**TASK DESCRIPTION**
From the entries below, return exactly the lines beginning at the one that contains "You are a computer-use agent. 935x471 pixels." and ending at the one that contains "Instruction: Select page 1 in pagination", both of them included, and only those lines.

**DATA RECORDS**
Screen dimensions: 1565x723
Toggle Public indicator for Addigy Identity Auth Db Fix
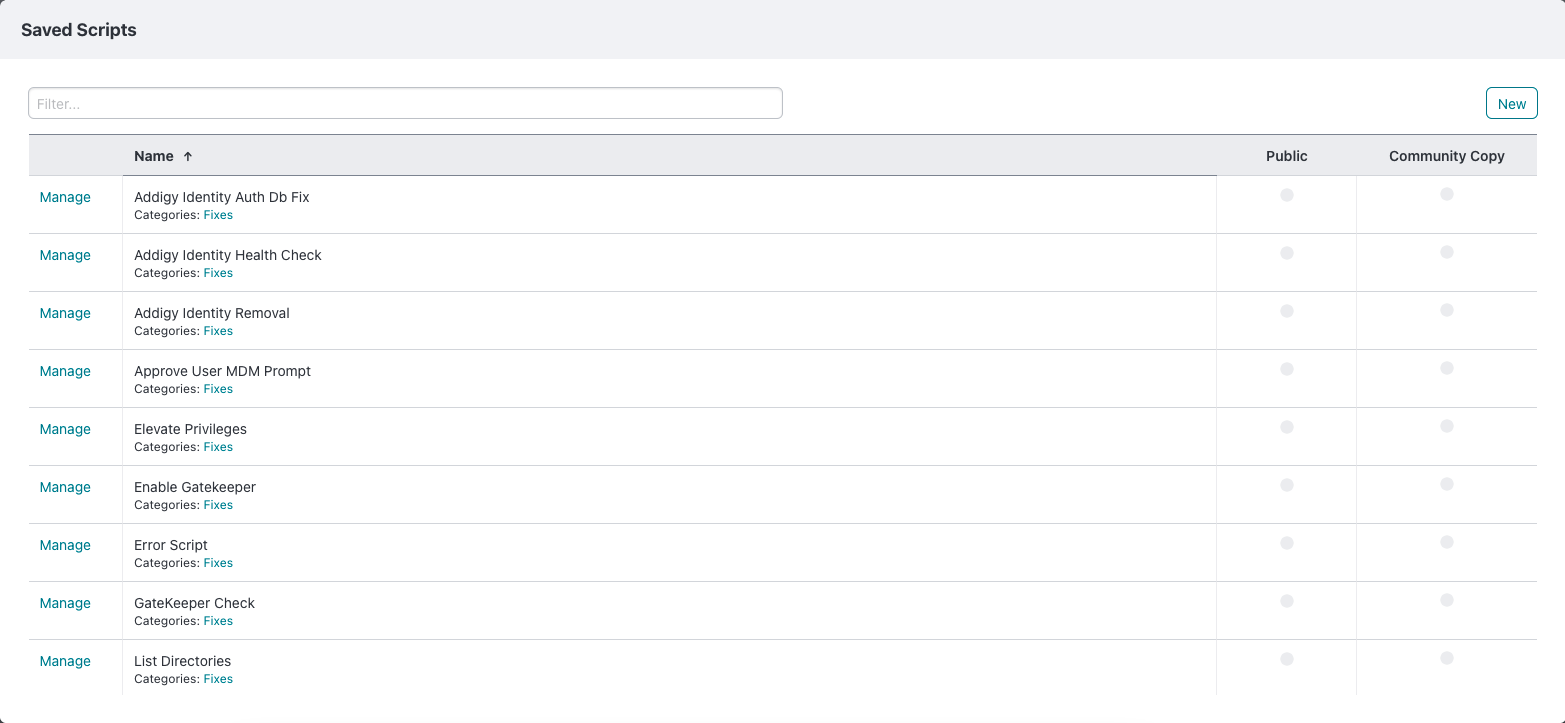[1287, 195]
...
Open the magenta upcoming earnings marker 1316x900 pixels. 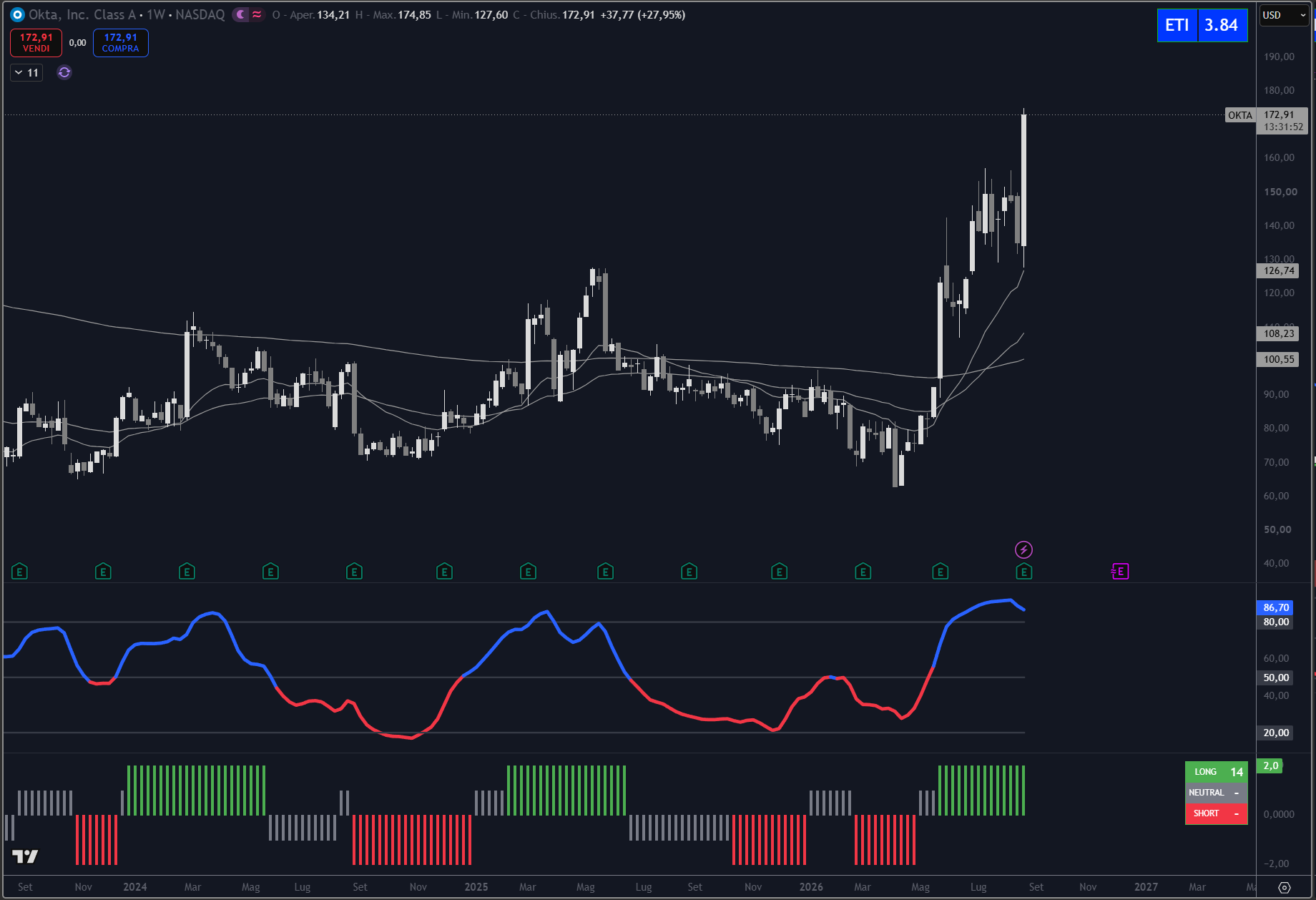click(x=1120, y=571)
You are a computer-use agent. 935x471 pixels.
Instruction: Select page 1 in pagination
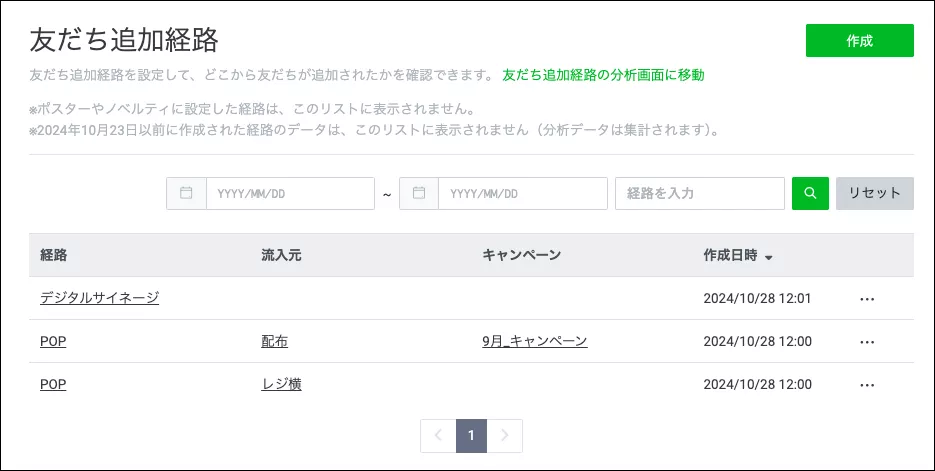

**EXERCISE RESPONSE**
You are a computer-use agent. 935x471 pixels.
Instruction: Select page 1 in pagination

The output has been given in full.